Joan of Arc monument in Philadelphia

Classical Reception: Wonder Woman and the Plague of Athens

In 2015, the Justice League found themselves unable to combat the deadly Amazo Virus. It affected humans and metahumans in fantastical and horrific ways, ultimately killing its victims. Superman and Wonder Woman were among the immune, being an alien and a god respectfully, and thus, they were on the front lines of trying to unravel a cure.

At the peak of their desperation, Wonder Woman evoked a similar situation from Ancient Greece. In Justice League 39 (2015), the Amazonian tells us

The Plague of Athens hit in 430 B.C.

And as the plague spread, so did fear. The Law was ignored as much as the sick. Those tending to either risked their lives.

Beyond the contagion and the disease, the outbreak poisoned minds and hearts.

In the heat of death, panic and depravity ruled Athens.

Compassion and decency collapsed.

Most believed the gods had abandoned them.

That was true.

The gods had.

Wonder Woman succinctly describes one of the most infamous plagues in history. At the beginning of a 3-decade-long war between Athens and Sparta that became known as the Peloponnesian War (431-404 BC), the plague struck and brought Athens to its knees.

Today, we benefit from superb detail provided by Thucydides, an eyewitness to the war and a survivor of the plague.

While Sparta was doing damage to the countryside outside of Athens’ walls, Thucydides informs us that “nothing afflicted and damaged Athenian strength more than” the plague (3.87.2), as it “inflicted a very great amount of suffering on the Athenians, destroying the army” (2.58) and killed “an untold number of the general population” (3.87.3). Modern historians estimate that the plague killed 1/3rd of the city’s population, as it ebbed and flowed for years. ((This is the common estimate for the devastation of the Athenian population. For example, see Lawrence A. Tritle, A New History of the Peloponnesian War (Malden: Wiley-Blackwell, 2010), 48; Terry Buckley, Aspects of Greek History: A Source-Based Approach, 2nd ed. (New York: Routledge, 2010), 342.))

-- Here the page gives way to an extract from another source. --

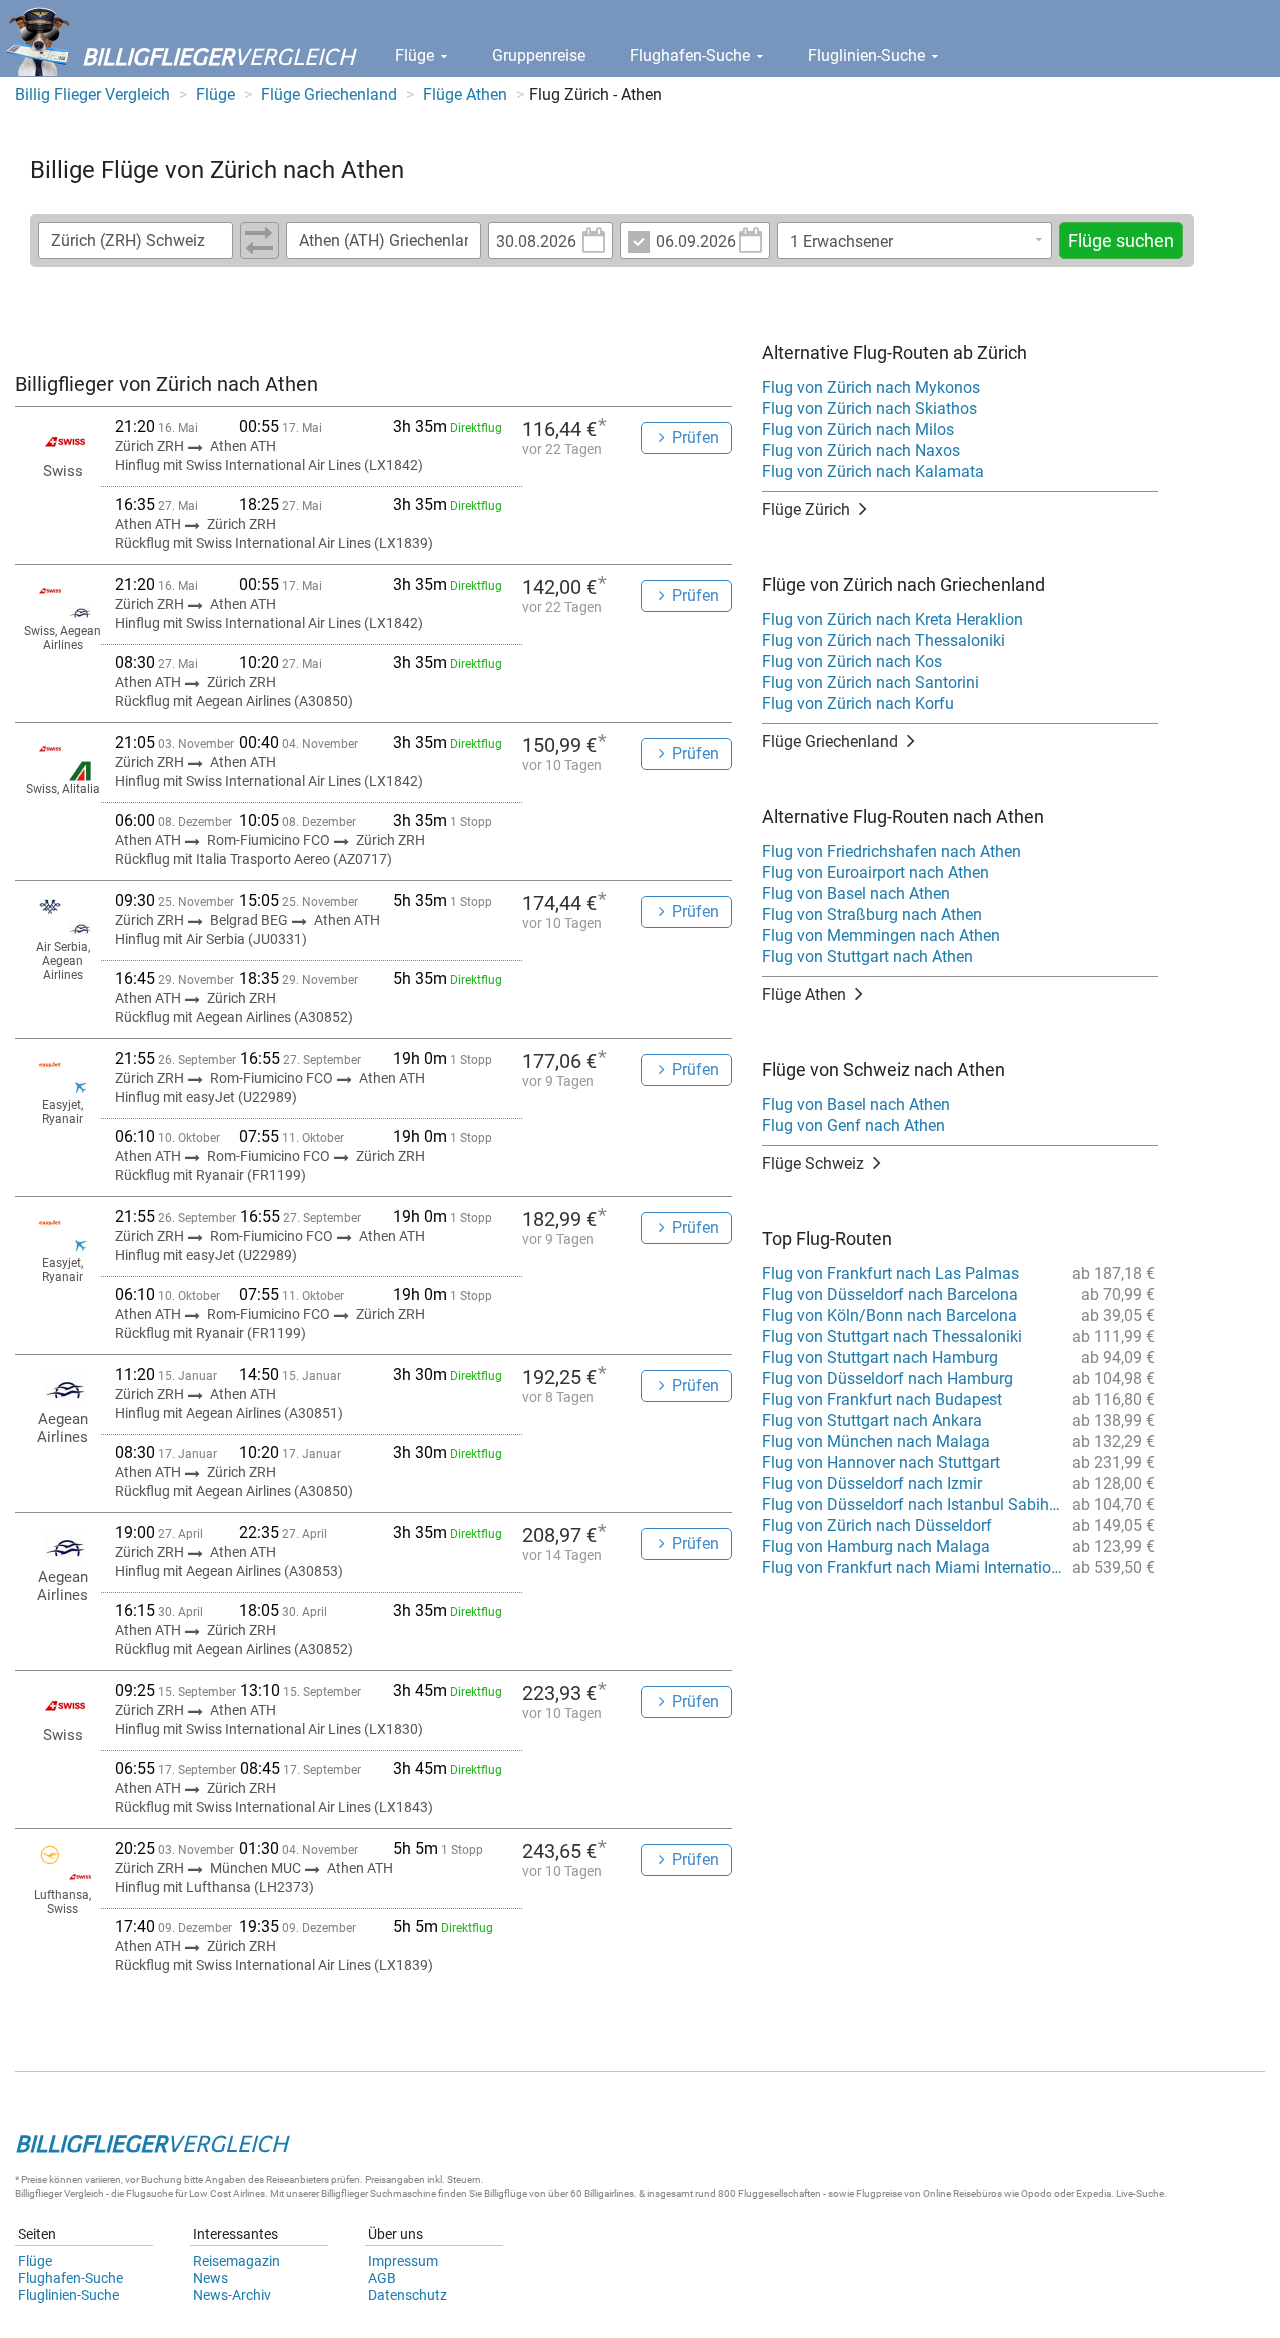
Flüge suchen (1121, 240)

Wonder Woman tells us that “Most believed the gods had abandoned them. That was true.” There are tales of Greeks envisioning plagues and natural disasters as instruments of the gods. The Iliad opens with Apollo firing arrows at the Spartans, inflicting them with a plague (1.74-83).

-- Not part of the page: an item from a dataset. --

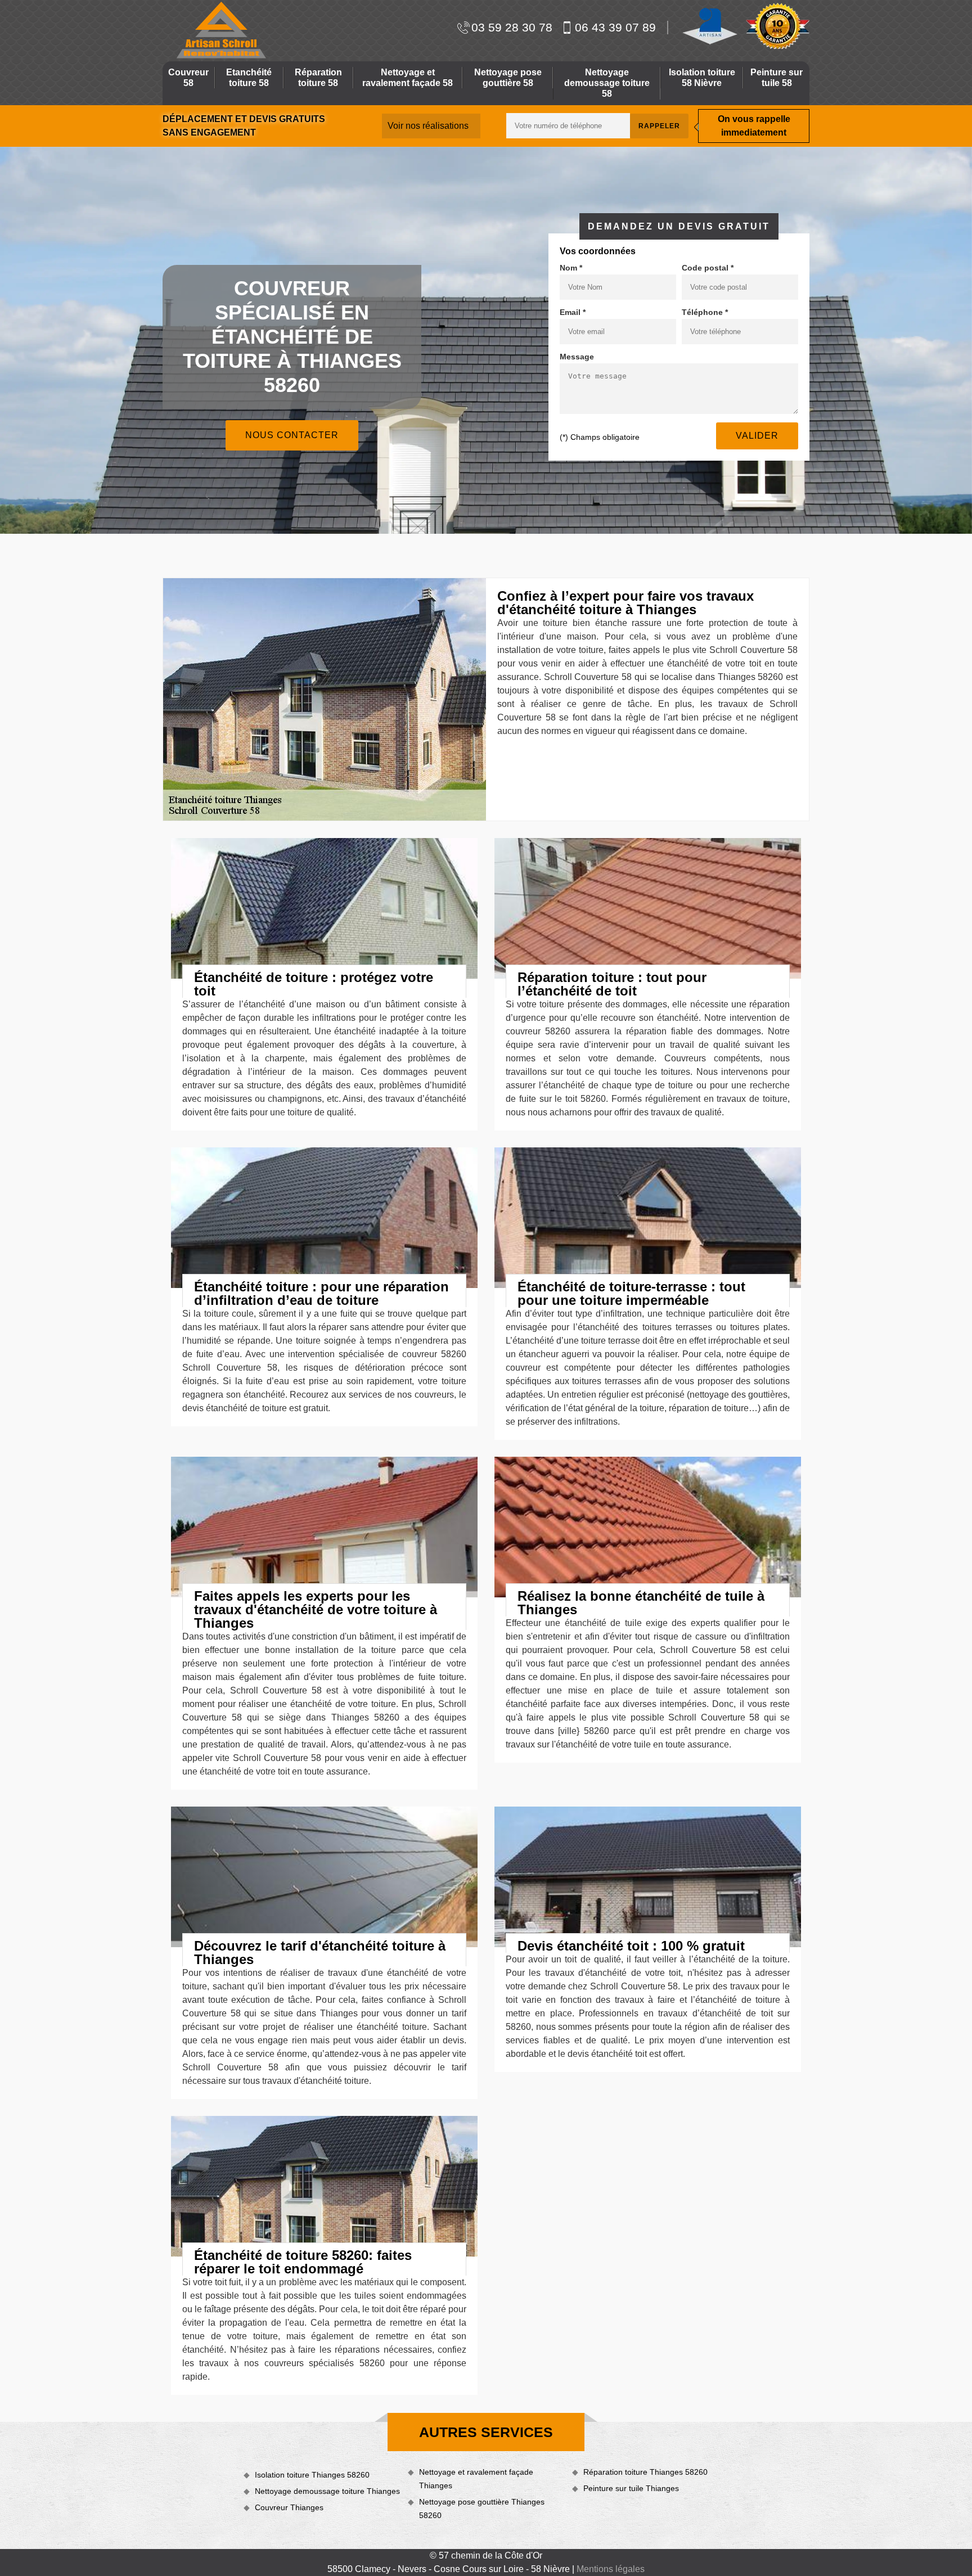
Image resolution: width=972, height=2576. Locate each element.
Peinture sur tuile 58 (776, 77)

In Athens, Thucydides is clear that initially doctors were clueless and appeasements to the gods had no affect (2.47). He also points to how a Delphic prophesy was misinterpreted to show that the gods favored Sparta over Athens, which people seemed to believe since Sparta was relatively spared from the plague (1.118.3, 2.54.4). However, Thucydides was more rational in his thinking, brushing aside fantastical origins of the plague and instead tracing it from Ethiopia, then Egypt, Libya, and finally the Persian Empire before reaching Greece (2.48). As for those misinterpreting the Delphic prophecy, Thucydides believed “men shaped their memories in accordance with what they experienced” (2.54).

Wonder Woman also tells us “the outbreak poisoned minds and hearts. In the heat of death, panic and depravity ruled Athens. Compassion and decency collapsed.” Thucydides provides more detail in one of his more brutal passages:

The plague was the starting point for greater lawlessness in the city. Everyone was ready to be bolder about activities they had previously enjoyed only in secret…whatever was pleasant immediately and whatever was conducive to that were deemed both noble and useful. Neither fear of the gods nor law of man was a deterrent, since it was judged all the same whether they were pious or not because of seeing everyone dying with no difference, and since no one anticipated that he would live till trial and pay the penalty for his crimes, but that the much greater penalty which had already been pronounced was hanging over them, and it was reasonable to get some satisfaction from life before that descended (2.53).

At the point in the story where Wonder Woman evokes the Plague of Athens, the Justice League are also facing terrible odds with hospitals full of dead and dying and the streets filled with lawlessness. Thucydides also described dead and dying lying on top of each other while sanctuaries were filled with the dead. Bodies were burned or tossed into mass graves (2.52). As for the survivors, “their minds reduced to despair on every count” (2.59).

Wonder Woman blurs the lines of fictitious and historical desperation eerily. If this is too bleak for readers who may cringe at the thought of gods abandoning inflicted people, the Amazonian concludes her monologue with “This god won’t. My name is Diana. I am the daughter of the Amazons. I am Wonder Woman.”